Have you ever met a wildly successful person and wonder, "why them?" What about them and their path yielded that level of success? It may be easy to chalk it up to luck, great timing or a good product, but is that true?

In speaking with hundreds of highly-accomplished individuals, there's one common denominator that most have, and that is an executive business coach or mentor -- someone that provides a unique perspective that opens up a world of possibilities that were not previously visible.

What if the difference between a predictable outcome and uncharted performance lies in a masterful coach?

As we discussed in the Unmessable show, Will Herman, author of The Startup Playbook and five-time serial entrepreneur who brought two companies public and generated over three quarters of a billion dollars in exits, credits a large part of his success to a former mentor, who, for several years, patiently worked with him to gain insights on the effectiveness of his leadership approach.

It was through this outside point-of-view that Herman was able to master his own leadership style, which helped him build billions of dollars in shareholder value.

Herman articulates that these three benefits, derived from him being coached, allowed him to up his game in a real measurable way:

Playback events to surface insights.

The vast majority of star athletes may not have been as successful without a masterful coach by their side, and just as they may rely on playbacks to determine areas of weakness or blind spots, a coach will act as a mirror and help you realize performance improvements.

Herman recounts that his authoritarian, brash and confrontational leadership style at his first company could and should have been his and likely the business' downfall. After one particularly difficult meeting where Herman was argumentative and combative, his mentor asked the simple question, "what do you think everyone took from that meeting?" Herman was convinced that he got the point across effectively when his mentor showed that quite the opposite had happened. At that moment, Herman began to understand the impact of his behavior had as a leader and acknowledged that it would have been difficult for him to have seen this himself.

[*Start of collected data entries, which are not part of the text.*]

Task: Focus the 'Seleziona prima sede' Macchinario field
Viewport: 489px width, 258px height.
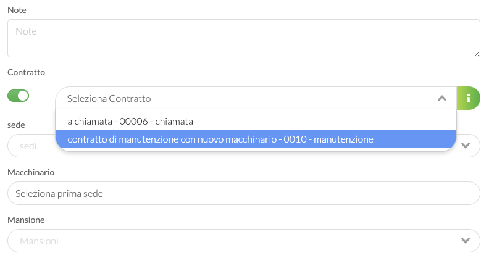Action: pos(243,193)
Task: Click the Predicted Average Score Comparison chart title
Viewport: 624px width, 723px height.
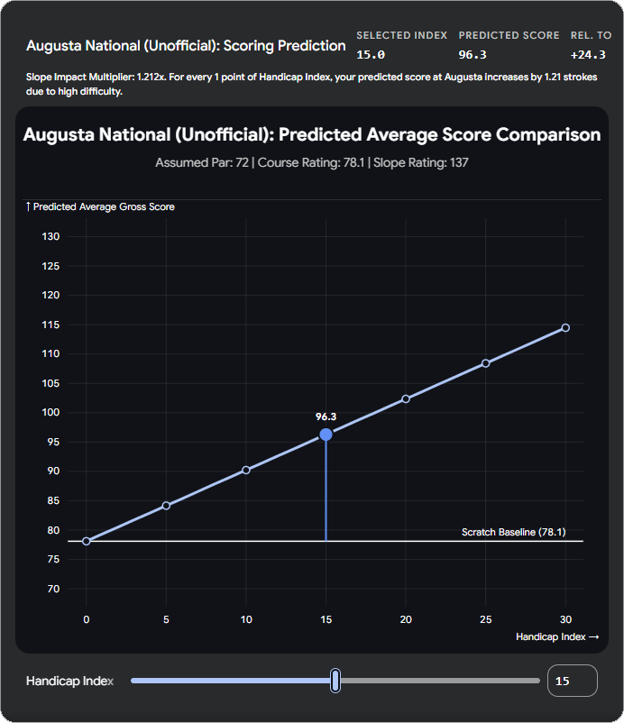Action: [x=312, y=134]
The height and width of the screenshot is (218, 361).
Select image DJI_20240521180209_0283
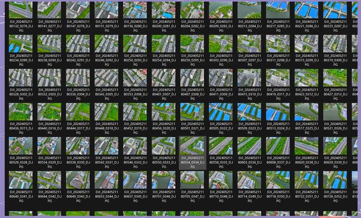221,10
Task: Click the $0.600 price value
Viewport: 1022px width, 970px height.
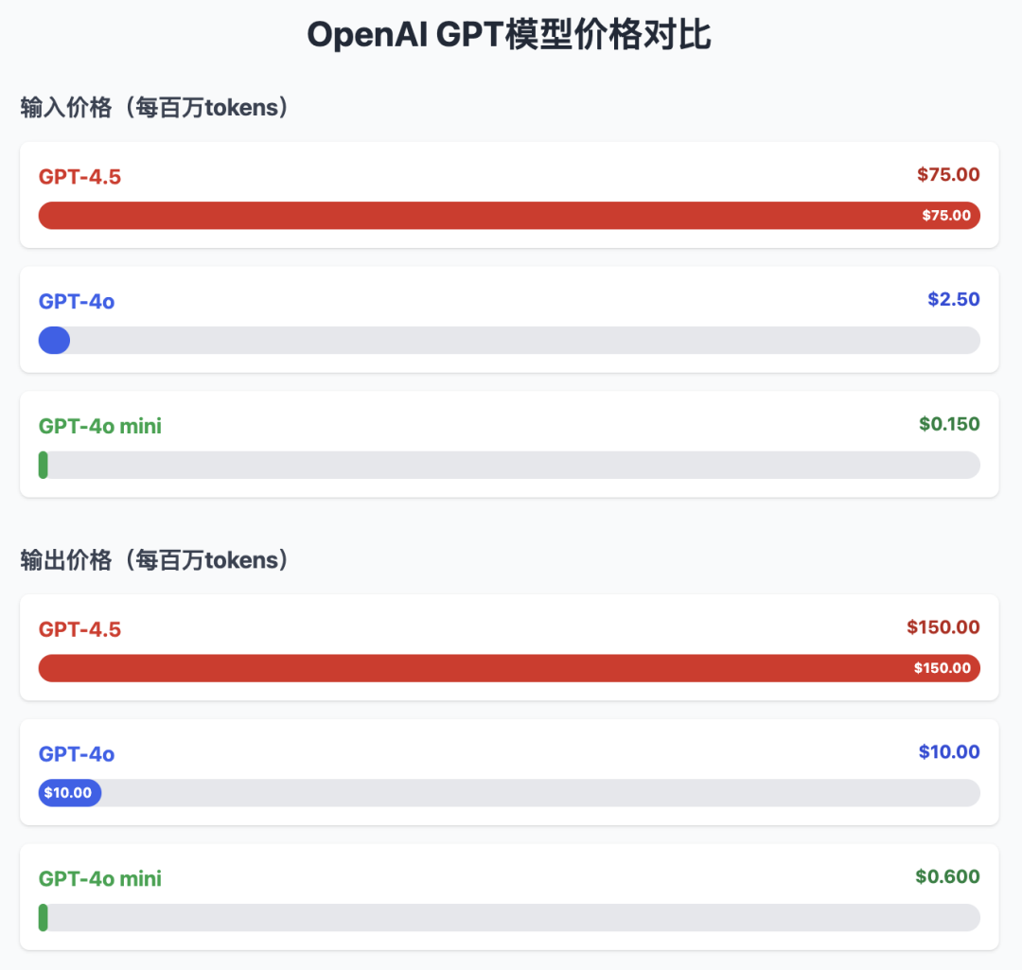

Have an independent sounding board.

Herman met with his mentor every Friday to discuss what happened during the week. Herman put everything on the table and his coach was patient, but not afraid to be critical. "I learned so much in those sessions," said Herman. "There was no judgment just guidance."

Being in a position of leadership can often be a lonely road, but having strategically crafted discussions in a safe environment with someone that is committed to your success will motivate you, provide reassurance and bring greater visibility.

Be held accountable.

As Herman's leadership improved, his coach held him increasingly more accountable. It came to a point where ahead of his actions, Herman would anticipate feedback in those Friday meetings and would adjust his approach before acting.

Being the boss comes with fun perks, one of which is autonomy, but that can be a drawback. A coach will hold you accountable when you feel like the only person to answer to is yourself, especially for those deep-rooted things you want to realize for yourself, but too often put on the back burner. 

Having a coach seems logical, right? Now, the tougher part is finding the right coach for you. Herman naturally fell into this relationship, and if you can find the same type of arrangement, that's great. But this is not very likely, so here's what to look for.

Find an executive business coach who's different from you.

If you're serious about moving into uncharted performance, don't fall into the trap of choosing a coach that mirrors your own personality. You'll want to find one with a different way of thinking who can help challenge and propel you toward a new level of self-discovery.

To be clear: finding the right coach may not happen overnight. You'll need to put real effort into finding one with whom you're compatible. To do this, first ask yourself these questions to help clarify your goals:

  • What type of coaching am I looking for? Leadership? Tactical?
  • What am I committed to producing with the help of a coach?
  • What kind of budget will my company allocate for this training?

Based on your answers, this will launch your search in different directions. Some business coaches specialize in startups, corporations, and specific industries. And you don't need to limit your search to just one platform, either. The internet will be a powerful tool here, as will recommendations from others within your business network. The right coach may not fall into your lap easily, but know this -- You cannot amass great success completely on your own.